STATED EXERCISE: Locate every line in the data below that contains the word "Expand" and copy each of those lines in full.
----- LISTED RECORDS -----
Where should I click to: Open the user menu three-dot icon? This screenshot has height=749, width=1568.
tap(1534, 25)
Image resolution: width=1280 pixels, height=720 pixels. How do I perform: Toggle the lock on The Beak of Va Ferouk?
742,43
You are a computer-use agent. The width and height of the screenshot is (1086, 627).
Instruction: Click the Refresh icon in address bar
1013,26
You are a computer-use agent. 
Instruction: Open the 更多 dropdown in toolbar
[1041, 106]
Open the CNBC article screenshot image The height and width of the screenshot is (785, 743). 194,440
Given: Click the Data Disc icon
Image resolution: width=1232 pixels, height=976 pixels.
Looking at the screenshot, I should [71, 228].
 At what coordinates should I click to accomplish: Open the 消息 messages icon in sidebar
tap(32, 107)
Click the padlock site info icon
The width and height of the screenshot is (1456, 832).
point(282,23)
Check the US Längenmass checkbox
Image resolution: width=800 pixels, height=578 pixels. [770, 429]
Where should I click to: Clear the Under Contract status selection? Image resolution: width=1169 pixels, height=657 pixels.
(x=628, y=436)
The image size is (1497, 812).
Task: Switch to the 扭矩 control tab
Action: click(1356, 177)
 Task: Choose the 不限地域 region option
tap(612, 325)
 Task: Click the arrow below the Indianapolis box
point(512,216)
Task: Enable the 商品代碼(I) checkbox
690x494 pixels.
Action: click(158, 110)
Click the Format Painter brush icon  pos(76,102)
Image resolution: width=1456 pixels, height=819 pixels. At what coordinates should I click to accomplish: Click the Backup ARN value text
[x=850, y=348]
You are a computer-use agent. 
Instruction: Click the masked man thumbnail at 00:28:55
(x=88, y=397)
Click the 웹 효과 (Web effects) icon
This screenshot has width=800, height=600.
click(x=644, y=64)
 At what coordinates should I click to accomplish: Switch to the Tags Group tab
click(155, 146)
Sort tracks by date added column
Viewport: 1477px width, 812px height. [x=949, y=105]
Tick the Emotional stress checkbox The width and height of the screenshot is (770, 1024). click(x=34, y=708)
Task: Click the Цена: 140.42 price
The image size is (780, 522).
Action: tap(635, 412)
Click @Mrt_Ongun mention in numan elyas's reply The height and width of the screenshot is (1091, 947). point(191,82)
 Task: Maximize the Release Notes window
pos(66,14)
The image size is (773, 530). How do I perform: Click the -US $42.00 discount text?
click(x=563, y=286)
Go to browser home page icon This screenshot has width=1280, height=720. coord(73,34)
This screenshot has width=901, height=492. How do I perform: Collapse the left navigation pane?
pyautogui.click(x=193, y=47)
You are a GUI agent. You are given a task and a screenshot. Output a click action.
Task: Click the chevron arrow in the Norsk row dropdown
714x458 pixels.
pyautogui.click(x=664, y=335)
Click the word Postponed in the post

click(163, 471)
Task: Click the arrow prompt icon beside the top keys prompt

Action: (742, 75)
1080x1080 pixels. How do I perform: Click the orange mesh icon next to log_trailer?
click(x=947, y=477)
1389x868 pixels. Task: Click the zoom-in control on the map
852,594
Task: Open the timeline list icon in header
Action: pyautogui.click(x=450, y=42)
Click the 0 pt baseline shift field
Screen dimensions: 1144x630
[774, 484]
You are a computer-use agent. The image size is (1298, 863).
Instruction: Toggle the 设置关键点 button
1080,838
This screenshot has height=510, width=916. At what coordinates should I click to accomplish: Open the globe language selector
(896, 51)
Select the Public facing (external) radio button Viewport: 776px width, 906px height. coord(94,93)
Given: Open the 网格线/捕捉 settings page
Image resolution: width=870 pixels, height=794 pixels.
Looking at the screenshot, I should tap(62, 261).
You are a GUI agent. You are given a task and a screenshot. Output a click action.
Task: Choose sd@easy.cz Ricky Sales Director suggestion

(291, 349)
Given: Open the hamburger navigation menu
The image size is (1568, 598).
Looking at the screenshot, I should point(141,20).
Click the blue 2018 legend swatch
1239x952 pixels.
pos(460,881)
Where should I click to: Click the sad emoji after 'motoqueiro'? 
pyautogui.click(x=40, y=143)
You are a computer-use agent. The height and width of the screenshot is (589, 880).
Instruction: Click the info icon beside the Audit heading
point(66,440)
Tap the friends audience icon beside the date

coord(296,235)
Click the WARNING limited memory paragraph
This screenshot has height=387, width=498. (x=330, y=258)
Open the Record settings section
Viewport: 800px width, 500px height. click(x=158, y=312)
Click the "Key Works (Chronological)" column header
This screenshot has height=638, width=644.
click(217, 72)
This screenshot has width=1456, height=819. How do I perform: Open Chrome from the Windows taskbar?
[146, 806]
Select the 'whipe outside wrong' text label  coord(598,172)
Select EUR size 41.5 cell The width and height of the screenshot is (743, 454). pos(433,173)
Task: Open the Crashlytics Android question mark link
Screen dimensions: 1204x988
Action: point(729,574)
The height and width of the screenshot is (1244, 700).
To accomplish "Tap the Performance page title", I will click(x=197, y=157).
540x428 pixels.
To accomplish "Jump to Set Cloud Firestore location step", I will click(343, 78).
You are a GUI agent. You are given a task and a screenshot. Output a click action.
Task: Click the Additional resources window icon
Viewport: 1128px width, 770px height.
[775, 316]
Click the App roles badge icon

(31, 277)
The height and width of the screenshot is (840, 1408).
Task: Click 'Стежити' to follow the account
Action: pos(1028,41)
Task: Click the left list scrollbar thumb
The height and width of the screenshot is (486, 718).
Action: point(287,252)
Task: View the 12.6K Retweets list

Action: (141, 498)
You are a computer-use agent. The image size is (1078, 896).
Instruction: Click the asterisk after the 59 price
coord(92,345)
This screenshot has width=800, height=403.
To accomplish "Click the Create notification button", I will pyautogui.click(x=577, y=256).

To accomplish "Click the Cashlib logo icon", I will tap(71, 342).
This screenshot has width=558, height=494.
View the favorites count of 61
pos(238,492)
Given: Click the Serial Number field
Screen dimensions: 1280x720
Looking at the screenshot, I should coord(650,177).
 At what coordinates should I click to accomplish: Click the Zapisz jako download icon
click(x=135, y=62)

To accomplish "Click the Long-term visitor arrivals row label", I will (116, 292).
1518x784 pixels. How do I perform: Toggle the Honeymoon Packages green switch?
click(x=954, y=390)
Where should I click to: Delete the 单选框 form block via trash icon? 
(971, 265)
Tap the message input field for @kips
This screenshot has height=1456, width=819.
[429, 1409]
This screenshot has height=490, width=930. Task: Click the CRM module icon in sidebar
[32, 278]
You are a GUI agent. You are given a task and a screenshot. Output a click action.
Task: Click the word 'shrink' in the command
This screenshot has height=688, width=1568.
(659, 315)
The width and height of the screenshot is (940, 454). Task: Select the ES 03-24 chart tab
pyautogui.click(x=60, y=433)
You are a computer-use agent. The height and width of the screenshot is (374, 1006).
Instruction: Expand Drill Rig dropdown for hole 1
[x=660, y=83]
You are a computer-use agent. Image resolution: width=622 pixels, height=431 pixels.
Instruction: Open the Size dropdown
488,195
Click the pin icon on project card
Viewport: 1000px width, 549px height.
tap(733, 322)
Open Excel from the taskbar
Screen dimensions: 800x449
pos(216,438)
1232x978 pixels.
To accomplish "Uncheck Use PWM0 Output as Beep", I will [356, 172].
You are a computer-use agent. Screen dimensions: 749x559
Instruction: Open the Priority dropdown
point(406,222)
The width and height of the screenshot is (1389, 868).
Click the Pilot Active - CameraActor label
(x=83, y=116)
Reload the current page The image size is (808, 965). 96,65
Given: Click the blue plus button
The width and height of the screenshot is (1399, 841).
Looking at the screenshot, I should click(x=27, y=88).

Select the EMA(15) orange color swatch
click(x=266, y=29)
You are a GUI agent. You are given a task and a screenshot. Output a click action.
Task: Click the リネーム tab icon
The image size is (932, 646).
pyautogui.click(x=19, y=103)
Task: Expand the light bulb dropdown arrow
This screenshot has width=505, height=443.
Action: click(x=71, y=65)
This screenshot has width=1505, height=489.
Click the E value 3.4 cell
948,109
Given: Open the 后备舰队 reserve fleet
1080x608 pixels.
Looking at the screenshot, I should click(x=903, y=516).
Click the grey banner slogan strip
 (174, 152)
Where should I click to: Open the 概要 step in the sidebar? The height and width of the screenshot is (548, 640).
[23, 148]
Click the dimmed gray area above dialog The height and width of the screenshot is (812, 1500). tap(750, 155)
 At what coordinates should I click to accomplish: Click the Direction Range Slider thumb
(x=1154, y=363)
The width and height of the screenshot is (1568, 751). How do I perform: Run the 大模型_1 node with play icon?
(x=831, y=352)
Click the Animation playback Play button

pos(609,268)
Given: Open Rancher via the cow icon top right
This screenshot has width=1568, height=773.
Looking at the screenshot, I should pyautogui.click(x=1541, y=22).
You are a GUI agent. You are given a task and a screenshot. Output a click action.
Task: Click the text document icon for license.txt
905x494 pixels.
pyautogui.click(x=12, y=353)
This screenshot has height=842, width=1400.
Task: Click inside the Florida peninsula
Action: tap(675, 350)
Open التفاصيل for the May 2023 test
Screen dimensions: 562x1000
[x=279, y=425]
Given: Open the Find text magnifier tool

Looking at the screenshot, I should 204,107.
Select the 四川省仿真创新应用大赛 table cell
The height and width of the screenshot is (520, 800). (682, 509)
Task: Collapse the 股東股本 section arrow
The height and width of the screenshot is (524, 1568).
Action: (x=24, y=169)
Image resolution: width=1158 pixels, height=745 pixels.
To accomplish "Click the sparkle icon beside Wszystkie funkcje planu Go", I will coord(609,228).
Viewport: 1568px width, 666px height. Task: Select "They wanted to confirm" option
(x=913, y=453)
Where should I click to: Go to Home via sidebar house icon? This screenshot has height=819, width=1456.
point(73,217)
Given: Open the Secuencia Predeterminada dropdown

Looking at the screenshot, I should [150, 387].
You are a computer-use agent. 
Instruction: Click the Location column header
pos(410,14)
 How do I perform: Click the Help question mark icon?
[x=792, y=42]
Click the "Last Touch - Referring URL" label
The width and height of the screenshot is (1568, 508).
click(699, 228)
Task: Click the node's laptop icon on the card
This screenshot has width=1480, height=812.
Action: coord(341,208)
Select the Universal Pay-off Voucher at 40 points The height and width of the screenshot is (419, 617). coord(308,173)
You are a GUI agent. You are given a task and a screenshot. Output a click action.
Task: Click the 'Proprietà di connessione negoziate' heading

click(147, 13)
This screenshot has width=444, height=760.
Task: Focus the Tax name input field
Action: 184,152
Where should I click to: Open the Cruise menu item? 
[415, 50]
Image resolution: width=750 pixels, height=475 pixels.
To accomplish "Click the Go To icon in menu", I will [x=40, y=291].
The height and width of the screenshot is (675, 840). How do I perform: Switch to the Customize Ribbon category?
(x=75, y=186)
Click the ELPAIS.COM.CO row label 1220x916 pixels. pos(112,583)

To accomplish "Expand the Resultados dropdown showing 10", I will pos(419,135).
-----
CORRECT RESPONSE:
Instruction: Expand Drill Rig dropdown for hole 1
Task: Expand the light bulb dropdown arrow
To accomplish "Expand the Resultados dropdown showing 10", I will pos(419,135).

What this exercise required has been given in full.